## Given request
Starting at the line that contains "You are a computer-use" and stopping after the line that contains "point(169,442)", give those lines as a numbered list, skipping blank lines and leaving out the pictures.

---------- Provided material

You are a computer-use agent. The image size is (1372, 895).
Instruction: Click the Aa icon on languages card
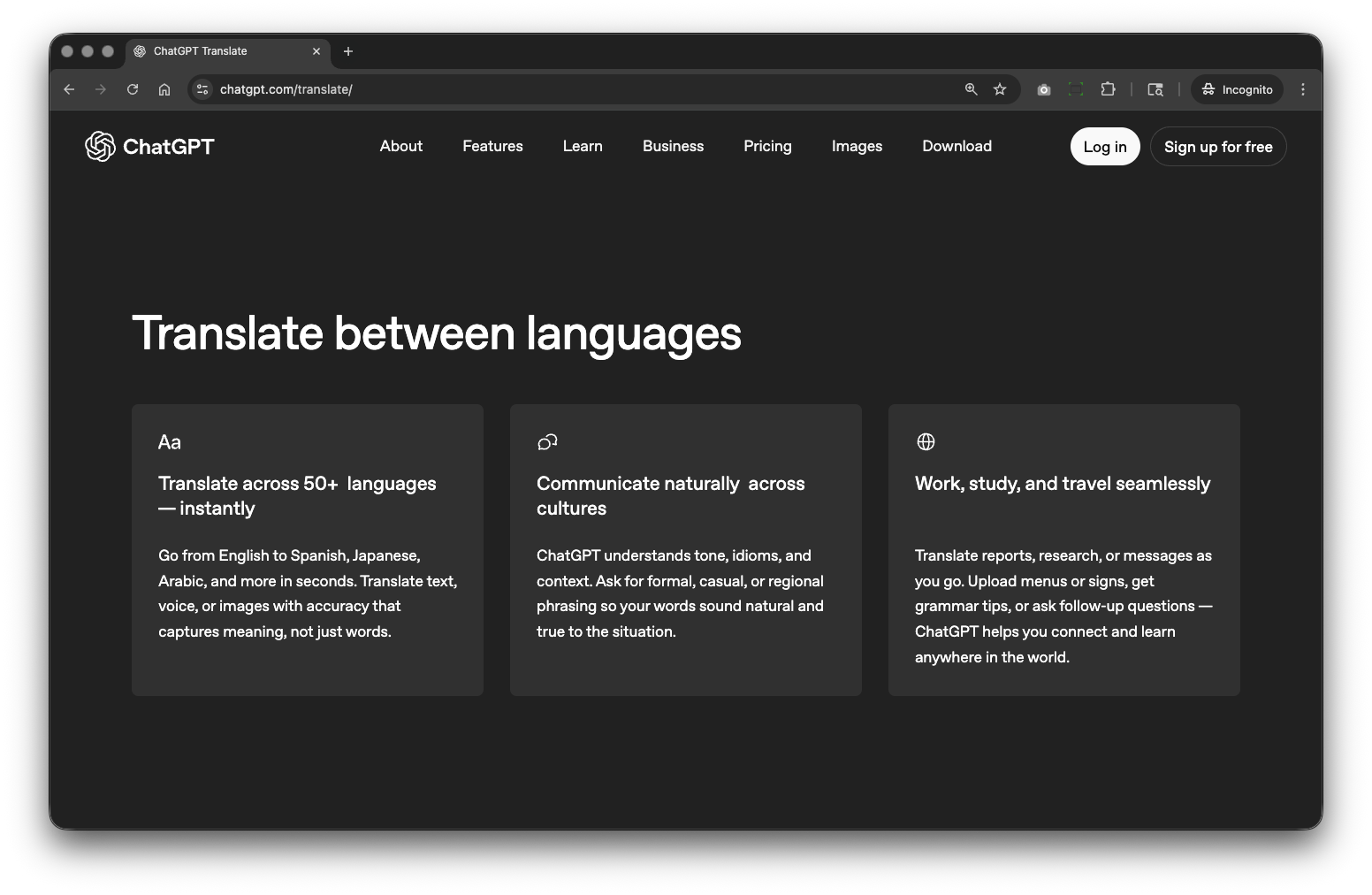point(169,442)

--------------------
---------- Provided material

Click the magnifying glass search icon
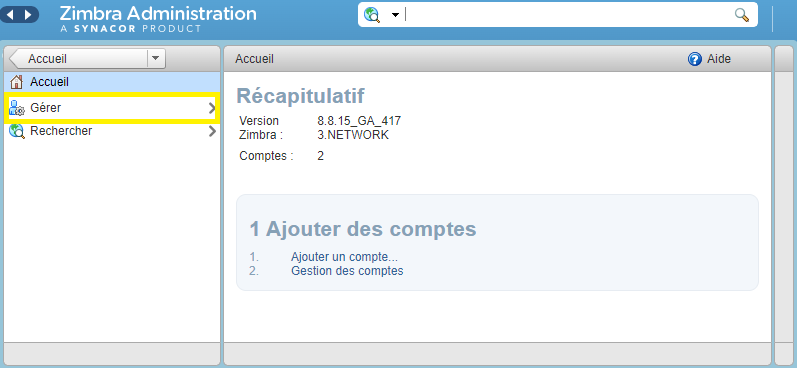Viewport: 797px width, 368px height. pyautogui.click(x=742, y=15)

--------------------
---------- Provided material

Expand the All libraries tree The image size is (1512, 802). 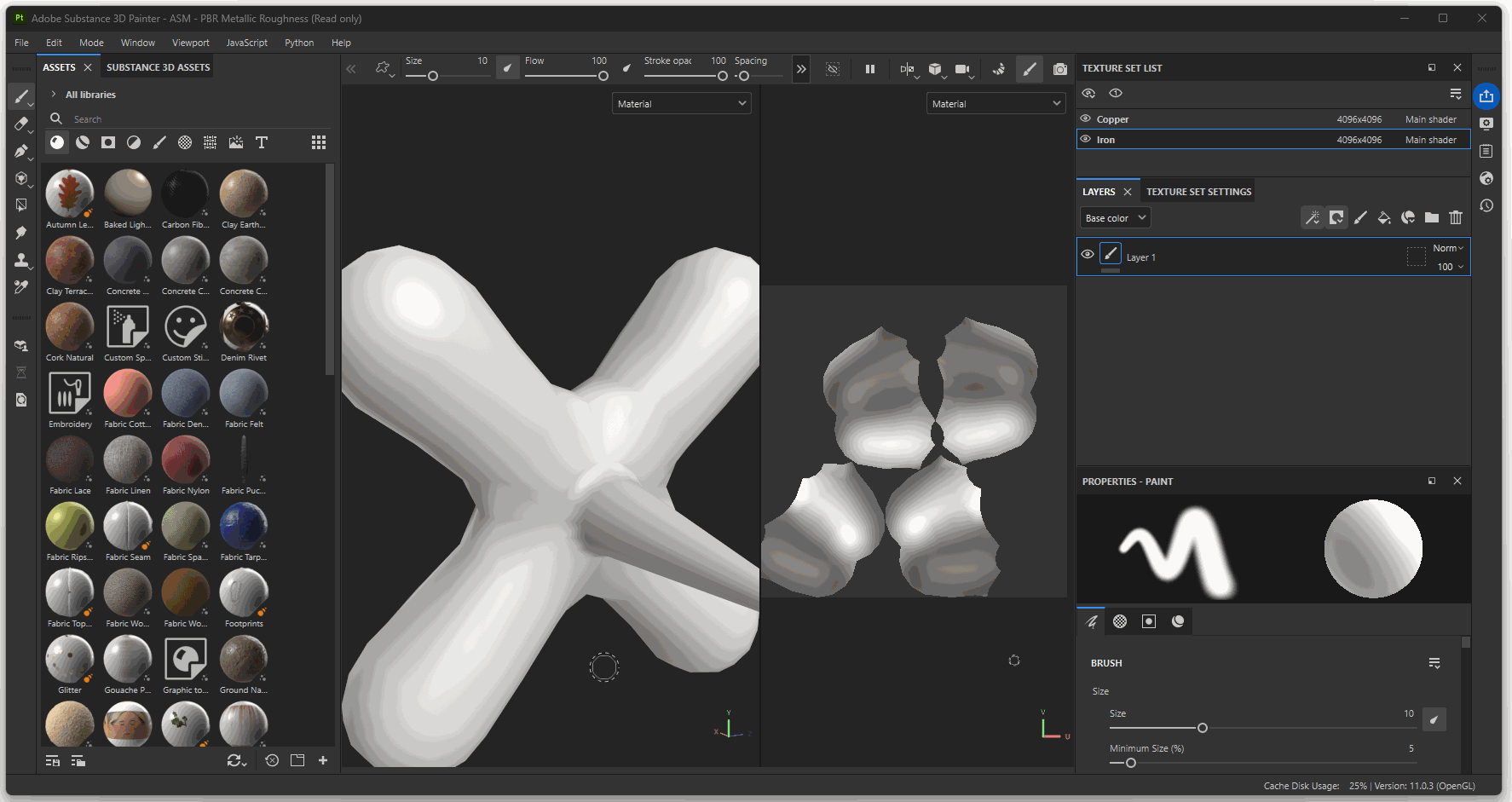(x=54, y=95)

--------------------

## Result of the exercise
1. You are a computer-use agent. The image size is (1372, 895).
2. Instruction: Click the Aa icon on languages card
3. point(169,442)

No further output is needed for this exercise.